Repeat each line of the records below exactly.
══════
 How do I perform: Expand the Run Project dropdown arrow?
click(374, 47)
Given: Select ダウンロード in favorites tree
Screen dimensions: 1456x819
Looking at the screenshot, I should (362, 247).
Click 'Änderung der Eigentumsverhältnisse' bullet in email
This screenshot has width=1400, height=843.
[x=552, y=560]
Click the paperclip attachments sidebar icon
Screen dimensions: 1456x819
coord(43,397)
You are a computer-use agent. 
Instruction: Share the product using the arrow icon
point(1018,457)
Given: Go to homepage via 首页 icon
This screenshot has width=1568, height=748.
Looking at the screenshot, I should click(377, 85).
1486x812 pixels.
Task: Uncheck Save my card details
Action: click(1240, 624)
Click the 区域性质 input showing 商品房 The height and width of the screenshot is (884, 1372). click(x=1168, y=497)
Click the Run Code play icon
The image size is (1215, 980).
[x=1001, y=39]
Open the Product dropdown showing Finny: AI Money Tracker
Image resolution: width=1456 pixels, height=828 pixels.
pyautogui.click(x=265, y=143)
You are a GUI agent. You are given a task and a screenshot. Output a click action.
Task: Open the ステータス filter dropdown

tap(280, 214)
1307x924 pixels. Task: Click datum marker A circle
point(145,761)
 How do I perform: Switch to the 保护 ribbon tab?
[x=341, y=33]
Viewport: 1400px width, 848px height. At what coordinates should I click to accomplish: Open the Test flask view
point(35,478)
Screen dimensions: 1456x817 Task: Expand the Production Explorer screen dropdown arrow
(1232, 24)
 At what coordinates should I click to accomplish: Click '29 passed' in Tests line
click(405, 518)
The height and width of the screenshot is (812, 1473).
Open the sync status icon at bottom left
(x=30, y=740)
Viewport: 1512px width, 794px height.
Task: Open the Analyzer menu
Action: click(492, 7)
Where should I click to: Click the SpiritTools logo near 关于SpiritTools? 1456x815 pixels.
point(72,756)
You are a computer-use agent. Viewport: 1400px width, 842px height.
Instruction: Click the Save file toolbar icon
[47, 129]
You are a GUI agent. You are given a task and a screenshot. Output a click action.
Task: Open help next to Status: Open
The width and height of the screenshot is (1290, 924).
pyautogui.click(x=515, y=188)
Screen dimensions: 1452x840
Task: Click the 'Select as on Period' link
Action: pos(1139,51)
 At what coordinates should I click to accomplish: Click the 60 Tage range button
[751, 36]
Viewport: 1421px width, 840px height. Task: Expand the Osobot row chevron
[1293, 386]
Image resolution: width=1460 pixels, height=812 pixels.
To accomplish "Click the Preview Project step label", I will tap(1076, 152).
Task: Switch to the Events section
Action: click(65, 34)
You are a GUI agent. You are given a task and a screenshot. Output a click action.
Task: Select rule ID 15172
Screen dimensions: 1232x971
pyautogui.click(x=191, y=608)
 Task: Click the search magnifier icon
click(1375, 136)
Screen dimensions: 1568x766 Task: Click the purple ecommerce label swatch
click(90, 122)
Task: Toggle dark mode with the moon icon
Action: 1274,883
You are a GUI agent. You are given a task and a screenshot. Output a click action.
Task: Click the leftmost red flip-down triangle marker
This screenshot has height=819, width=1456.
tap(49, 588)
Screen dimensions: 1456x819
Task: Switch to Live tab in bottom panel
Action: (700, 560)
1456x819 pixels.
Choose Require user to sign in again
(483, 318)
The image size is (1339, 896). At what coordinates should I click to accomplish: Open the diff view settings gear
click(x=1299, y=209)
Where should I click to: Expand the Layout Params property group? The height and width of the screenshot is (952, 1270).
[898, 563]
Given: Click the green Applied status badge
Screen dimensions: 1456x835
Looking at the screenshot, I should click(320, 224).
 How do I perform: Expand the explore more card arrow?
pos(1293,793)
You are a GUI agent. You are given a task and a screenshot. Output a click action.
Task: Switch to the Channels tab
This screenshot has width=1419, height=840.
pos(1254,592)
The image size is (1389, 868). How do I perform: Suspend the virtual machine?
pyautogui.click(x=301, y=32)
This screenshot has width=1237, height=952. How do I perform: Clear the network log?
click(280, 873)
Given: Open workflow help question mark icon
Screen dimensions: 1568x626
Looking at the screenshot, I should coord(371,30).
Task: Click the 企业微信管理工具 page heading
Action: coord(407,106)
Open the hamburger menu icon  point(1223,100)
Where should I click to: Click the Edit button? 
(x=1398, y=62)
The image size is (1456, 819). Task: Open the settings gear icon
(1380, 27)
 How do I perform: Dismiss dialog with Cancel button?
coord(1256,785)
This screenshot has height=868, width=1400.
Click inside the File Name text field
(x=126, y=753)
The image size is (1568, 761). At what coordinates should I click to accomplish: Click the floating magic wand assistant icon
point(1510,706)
══════
» Completed task
 How do I perform: Expand the Run Project dropdown arrow?
click(374, 47)
Given: Select ダウンロード in favorites tree
Screen dimensions: 1456x819
Looking at the screenshot, I should (362, 247).
Click 'Änderung der Eigentumsverhältnisse' bullet in email
This screenshot has width=1400, height=843.
[x=552, y=560]
Click the paperclip attachments sidebar icon
Screen dimensions: 1456x819
coord(43,397)
You are a computer-use agent. 
Instruction: Share the product using the arrow icon
point(1018,457)
Given: Go to homepage via 首页 icon
This screenshot has width=1568, height=748.
Looking at the screenshot, I should click(377, 85).
1486x812 pixels.
Task: Uncheck Save my card details
Action: click(1240, 624)
Click the 区域性质 input showing 商品房 The height and width of the screenshot is (884, 1372). click(x=1168, y=497)
Click the Run Code play icon
The image size is (1215, 980).
[x=1001, y=39]
Open the Product dropdown showing Finny: AI Money Tracker
Image resolution: width=1456 pixels, height=828 pixels.
pyautogui.click(x=265, y=143)
You are a GUI agent. You are given a task and a screenshot. Output a click action.
Task: Open the ステータス filter dropdown

tap(280, 214)
1307x924 pixels. Task: Click datum marker A circle
point(145,761)
 How do I perform: Switch to the 保护 ribbon tab?
[x=341, y=33]
Viewport: 1400px width, 848px height. At what coordinates should I click to accomplish: Open the Test flask view
point(35,478)
Screen dimensions: 1456x817 Task: Expand the Production Explorer screen dropdown arrow
(1232, 24)
 At what coordinates should I click to accomplish: Click '29 passed' in Tests line
click(405, 518)
The height and width of the screenshot is (812, 1473).
Open the sync status icon at bottom left
(x=30, y=740)
Viewport: 1512px width, 794px height.
Task: Open the Analyzer menu
Action: click(492, 7)
Where should I click to: Click the SpiritTools logo near 关于SpiritTools? 1456x815 pixels.
point(72,756)
You are a computer-use agent. Viewport: 1400px width, 842px height.
Instruction: Click the Save file toolbar icon
[47, 129]
You are a GUI agent. You are given a task and a screenshot. Output a click action.
Task: Open help next to Status: Open
The width and height of the screenshot is (1290, 924).
pyautogui.click(x=515, y=188)
Screen dimensions: 1452x840
Task: Click the 'Select as on Period' link
Action: pos(1139,51)
 At what coordinates should I click to accomplish: Click the 60 Tage range button
[751, 36]
Viewport: 1421px width, 840px height. Task: Expand the Osobot row chevron
[1293, 386]
Image resolution: width=1460 pixels, height=812 pixels.
To accomplish "Click the Preview Project step label", I will tap(1076, 152).
Task: Switch to the Events section
Action: click(65, 34)
You are a GUI agent. You are given a task and a screenshot. Output a click action.
Task: Select rule ID 15172
Screen dimensions: 1232x971
pyautogui.click(x=191, y=608)
 Task: Click the search magnifier icon
click(1375, 136)
Screen dimensions: 1568x766 Task: Click the purple ecommerce label swatch
click(90, 122)
Task: Toggle dark mode with the moon icon
Action: 1274,883
You are a GUI agent. You are given a task and a screenshot. Output a click action.
Task: Click the leftmost red flip-down triangle marker
This screenshot has height=819, width=1456.
tap(49, 588)
Screen dimensions: 1456x819
Task: Switch to Live tab in bottom panel
Action: (700, 560)
1456x819 pixels.
Choose Require user to sign in again
(483, 318)
The image size is (1339, 896). At what coordinates should I click to accomplish: Open the diff view settings gear
click(x=1299, y=209)
Where should I click to: Expand the Layout Params property group? The height and width of the screenshot is (952, 1270).
[898, 563]
Given: Click the green Applied status badge
Screen dimensions: 1456x835
Looking at the screenshot, I should click(320, 224).
 How do I perform: Expand the explore more card arrow?
pos(1293,793)
You are a GUI agent. You are given a task and a screenshot. Output a click action.
Task: Switch to the Channels tab
This screenshot has width=1419, height=840.
pos(1254,592)
The image size is (1389, 868). How do I perform: Suspend the virtual machine?
pyautogui.click(x=301, y=32)
This screenshot has width=1237, height=952. How do I perform: Clear the network log?
click(280, 873)
Given: Open workflow help question mark icon
Screen dimensions: 1568x626
Looking at the screenshot, I should coord(371,30).
Task: Click the 企业微信管理工具 page heading
Action: coord(407,106)
Open the hamburger menu icon  point(1223,100)
Where should I click to: Click the Edit button? 
(x=1398, y=62)
The image size is (1456, 819). Task: Open the settings gear icon
(1380, 27)
 How do I perform: Dismiss dialog with Cancel button?
coord(1256,785)
This screenshot has height=868, width=1400.
Click inside the File Name text field
(x=126, y=753)
The image size is (1568, 761). At what coordinates should I click to accomplish: Click the floating magic wand assistant icon
point(1510,706)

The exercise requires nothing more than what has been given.